There are a couple of things you should be aware of before you start taking valsartan, which are listed below:
Angioedema – Swelling of your mouth and face, which is particularly dangerous if the airways become blocked. See a doctor immediately if this occurs.
Renal Impairment – Changes to the kidney function can increase the risk of renal impairment, especially when valsartan is used with other medications such as NSAIDS and diuretics. If you have poor kidney function, an alternative medication for hypertension is likely to be safer.
Stopping Suddenly – If you suddenly stop taking valsartan, you may end up with even higher blood pressure, called rebound hypertension, because your body has adapted to taking the drug each day. If you want to stop, it is best to gradually reduce the dose over a few weeks.
Lithium + Valsartan Interaction
Valsartan can decrease the amount of lithium that is excreted from the body and increase the risk of side effects. The dose of lithium can be reduced to help manage this, or a different antihypertensive medication can be used.

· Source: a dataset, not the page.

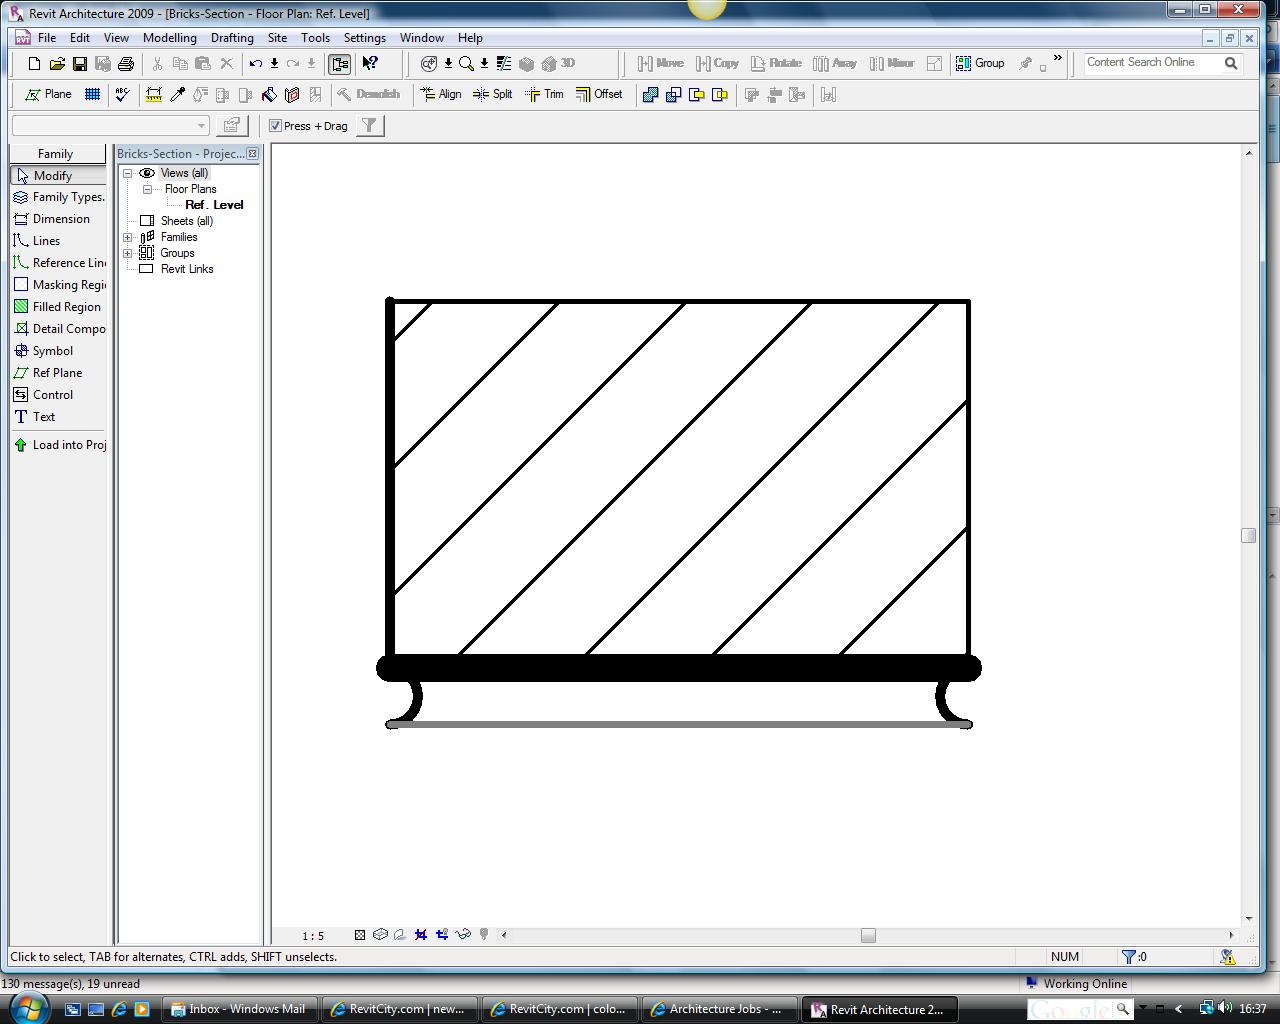1280x1024 pixels.
Task: Click the Group tool in the toolbar
Action: click(980, 63)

Loop Diuretic + Valsartan Interaction
Taking a loop diuretic drug with valsartan can increase the risk of renal impairment and blood pressure that is too low, particularly for the first few doses. It is best to take a lower dose or to stop taking the loop diuretic for a few days when beginning to take this medication.
NSAID + Valsartan Interaction
NSAIDs and valsartan can sometimes be used together in young and otherwise healthy patients, but it might not work as well to reduce your blood pressure and can lead to renal impairment.
Thiazide Diuretic + Valsartan Interaction
Taking a thiazide diuretic and valsartan together increases the risk of renal impairment and blood pressure that is too low, particularly for the first few doses. Using a lower dose is okay for some people but the combination is not recommended for others – you should talk to your doctor if you’re worried.
Pregnancy and Breastfeeding
Valsartan should not be used by women who are pregnant or planning to become pregnant. This is because it can cause birth defects early in the pregnancy and may cause renal dysfunction to the fetus later in the pregnancy.
It is not recommended to take it while breastfeeding because there is limited research data available and we don’t know if it is safe for you or your baby.